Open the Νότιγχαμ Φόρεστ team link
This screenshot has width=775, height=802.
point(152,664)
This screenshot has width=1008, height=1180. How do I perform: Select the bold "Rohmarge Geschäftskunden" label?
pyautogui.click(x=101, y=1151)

**GOAL:**
Please turn the items above into a numbered list, starting at the line that contains "This screenshot has width=1008, height=1180." (that line included) and running through the last item, with any blank lines left out.

**OUTPUT:**
1. This screenshot has width=1008, height=1180. How do I perform: Select the bold "Rohmarge Geschäftskunden" label?
2. pyautogui.click(x=101, y=1151)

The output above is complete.